Stored items from a collection
==*==
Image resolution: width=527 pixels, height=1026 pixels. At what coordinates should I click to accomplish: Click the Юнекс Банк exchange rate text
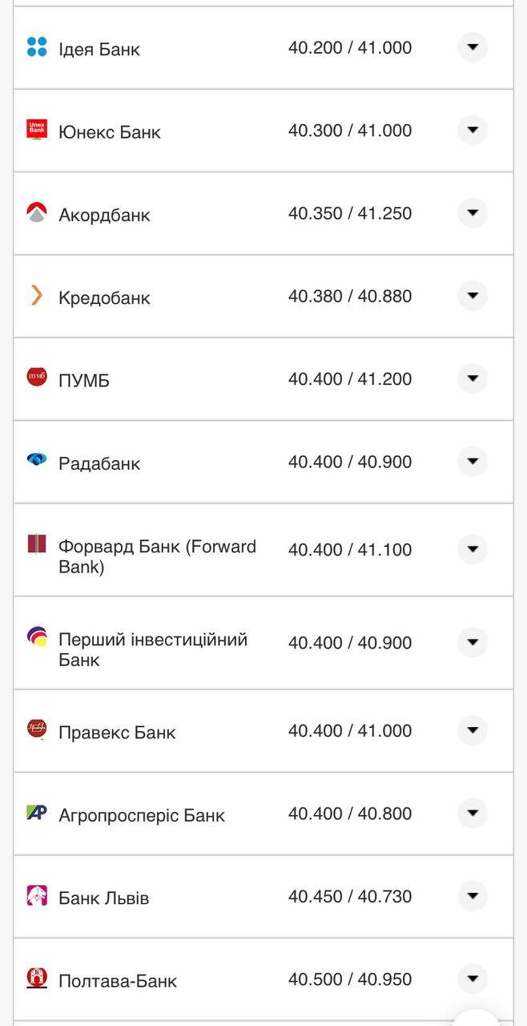[350, 129]
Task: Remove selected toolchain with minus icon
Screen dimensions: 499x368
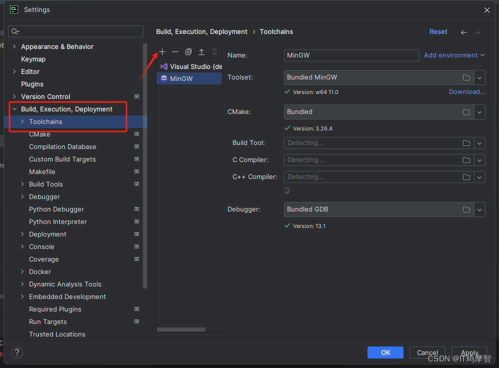Action: pos(176,52)
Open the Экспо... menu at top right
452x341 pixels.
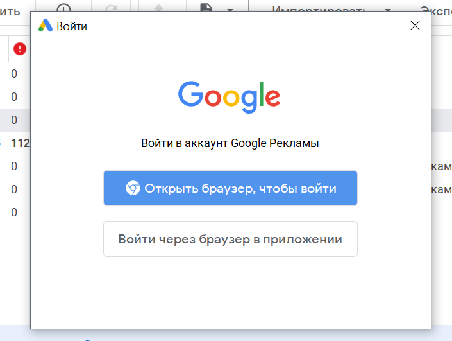point(435,9)
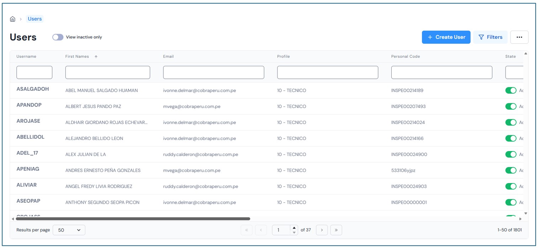Open the Filters panel
The image size is (540, 250).
coord(490,37)
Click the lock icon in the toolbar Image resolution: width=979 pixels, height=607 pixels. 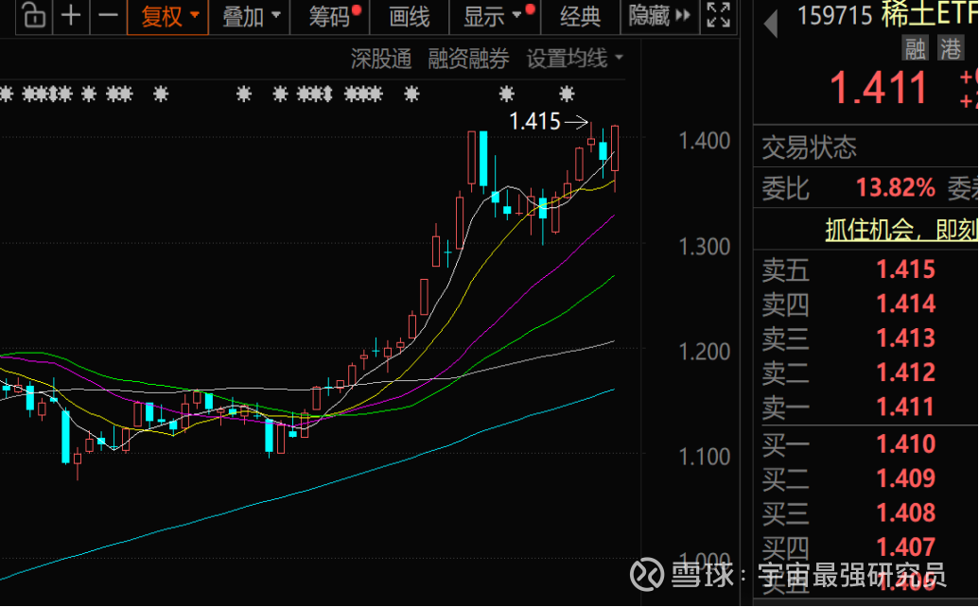tap(34, 15)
==*==
Problem to work on >> Say again, word for word, the lines beginning at the top of the data and ending with the line that has "Open the Экспо... menu at top right". Skip the pictures.

Response area >>
Image resolution: width=527 pixels, height=1026 pixels. At what coordinates should I click to accomplish: Click the Юнекс Банк exchange rate text
[350, 129]
Task: Remove selected toolchain with minus icon
Screen dimensions: 499x368
Action: pos(176,52)
Open the Экспо... menu at top right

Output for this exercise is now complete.